## DESCRIPTION OF THE TASK
Only the lines from the one containing "Instruction: Click the" through the end of the records should be retyped, exactly and including both ends; pictures stay out.

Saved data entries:
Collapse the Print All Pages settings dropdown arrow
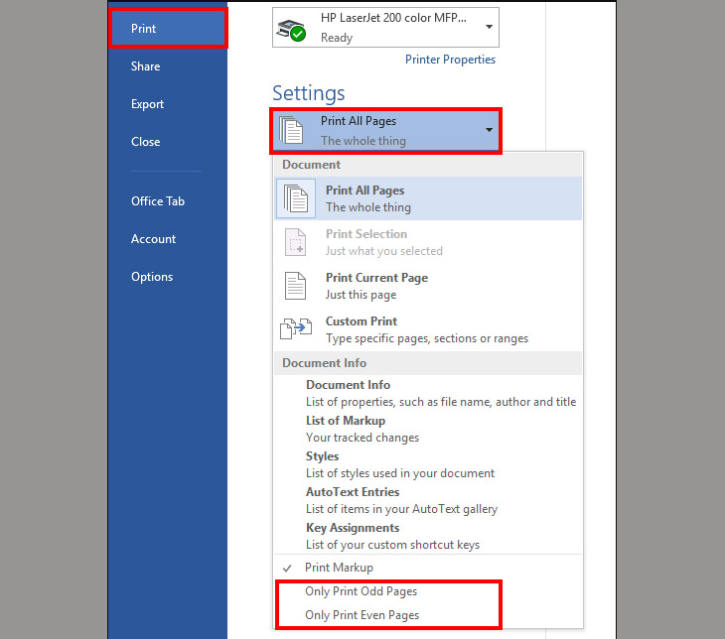The width and height of the screenshot is (725, 639). pyautogui.click(x=489, y=131)
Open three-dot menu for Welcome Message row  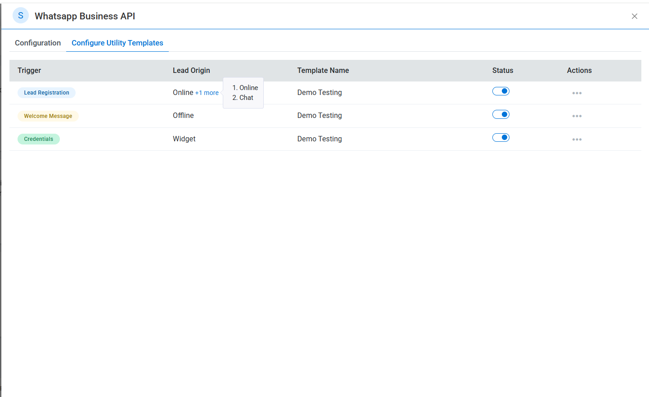pos(577,116)
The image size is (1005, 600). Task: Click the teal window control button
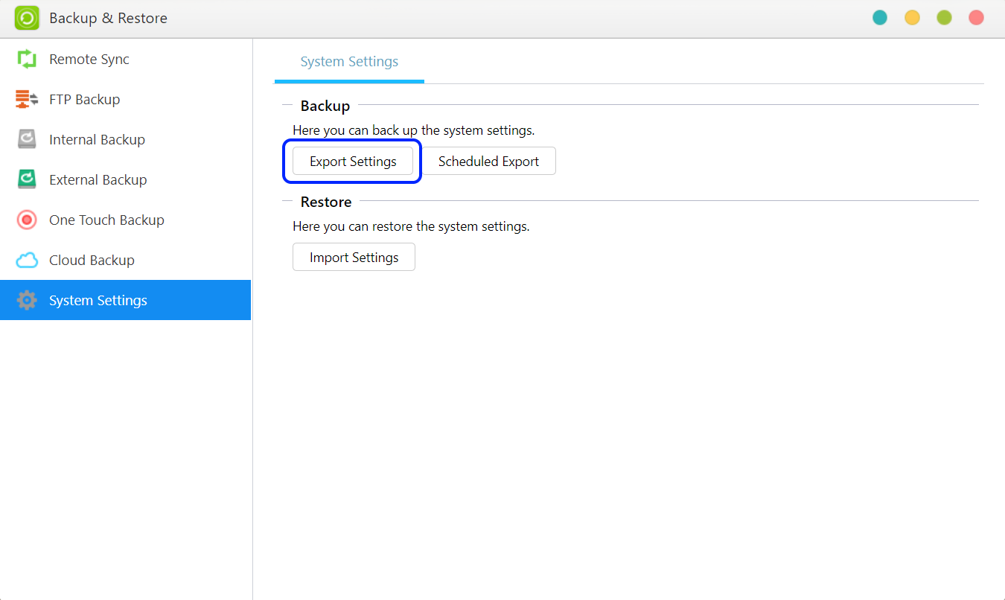click(880, 18)
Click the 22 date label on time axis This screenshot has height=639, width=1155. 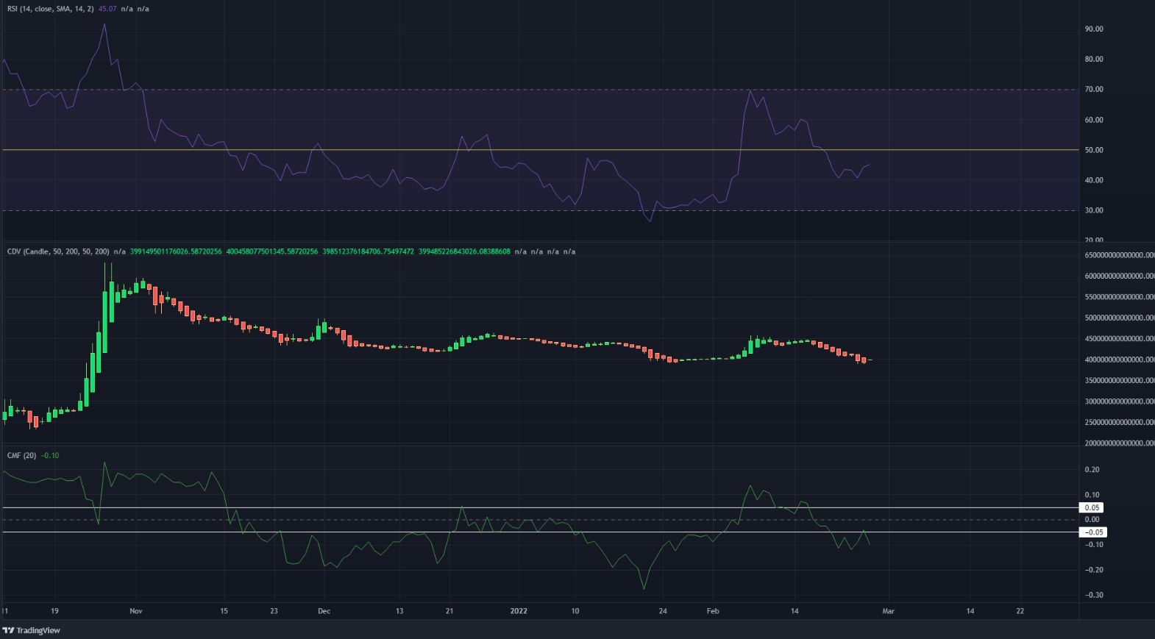click(1020, 611)
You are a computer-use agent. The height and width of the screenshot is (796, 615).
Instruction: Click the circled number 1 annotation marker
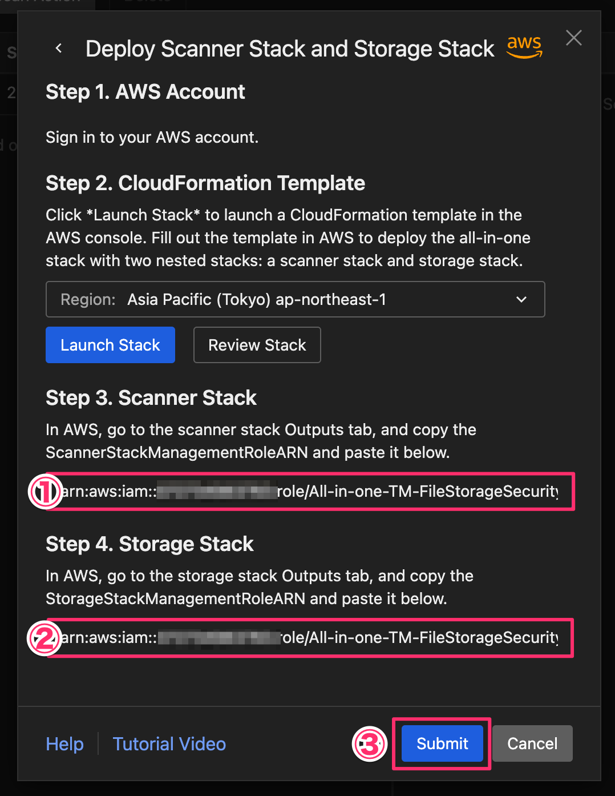(x=44, y=492)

## ANSWER TO THE EXERCISE
Instruction: Click the circled number 1 annotation marker
(x=44, y=492)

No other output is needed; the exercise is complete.